# EXERCISE OBJECTIVE
Copy out each line featuring the string "computer" from the entries beneath.

# INFORMATION SUPPLIED
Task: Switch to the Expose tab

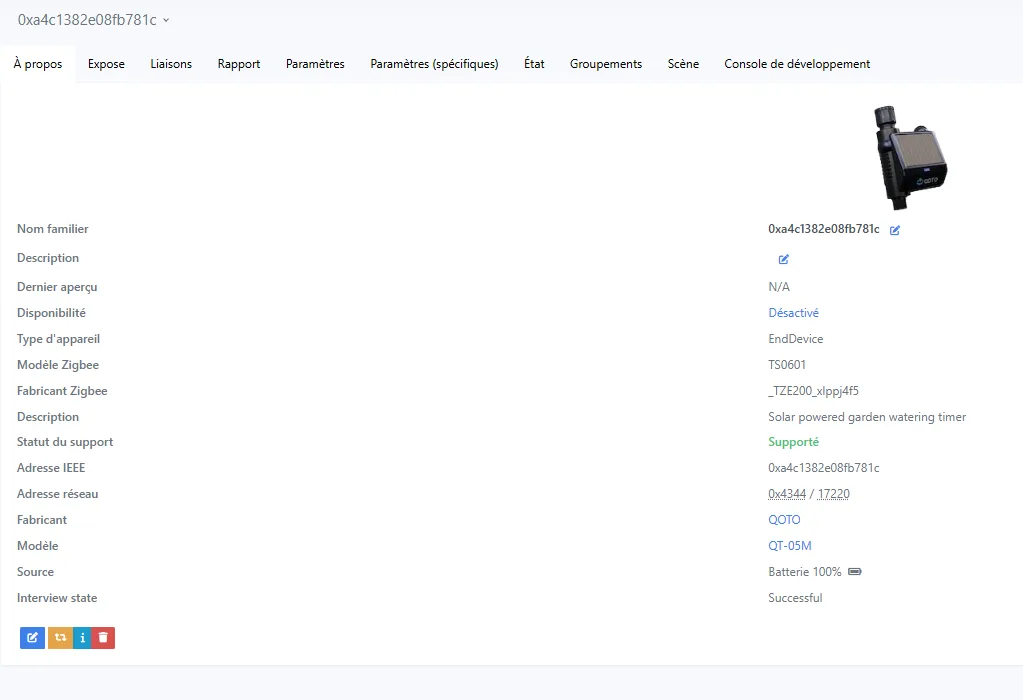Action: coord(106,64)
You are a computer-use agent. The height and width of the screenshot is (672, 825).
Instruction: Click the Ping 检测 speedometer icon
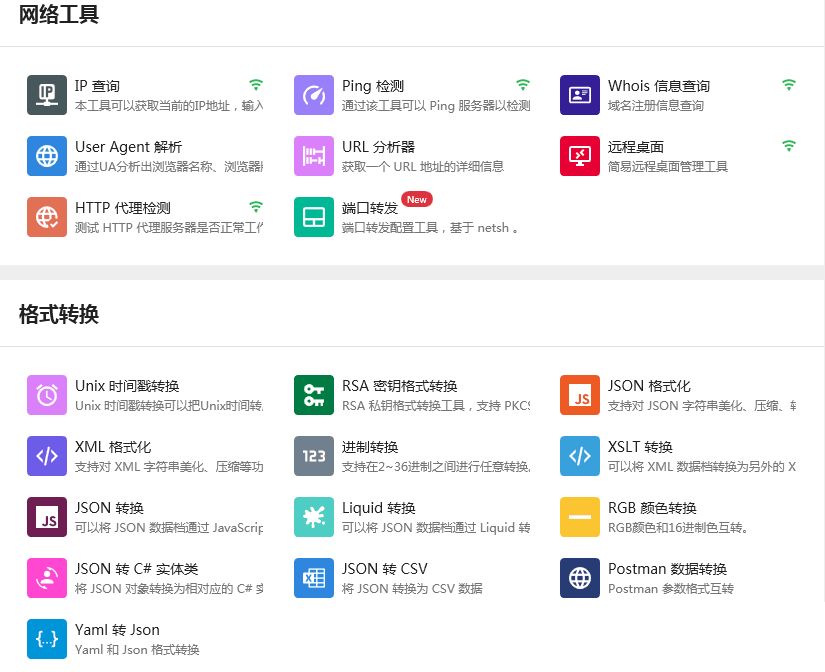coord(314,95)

...

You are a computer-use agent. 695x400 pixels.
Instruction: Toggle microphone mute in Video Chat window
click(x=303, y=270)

==

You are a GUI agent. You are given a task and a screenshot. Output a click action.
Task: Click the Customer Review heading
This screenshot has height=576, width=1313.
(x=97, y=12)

# TASK RESULT
You are a computer-use agent. The height and width of the screenshot is (672, 825).
You are a computer-use agent. 695x400 pixels.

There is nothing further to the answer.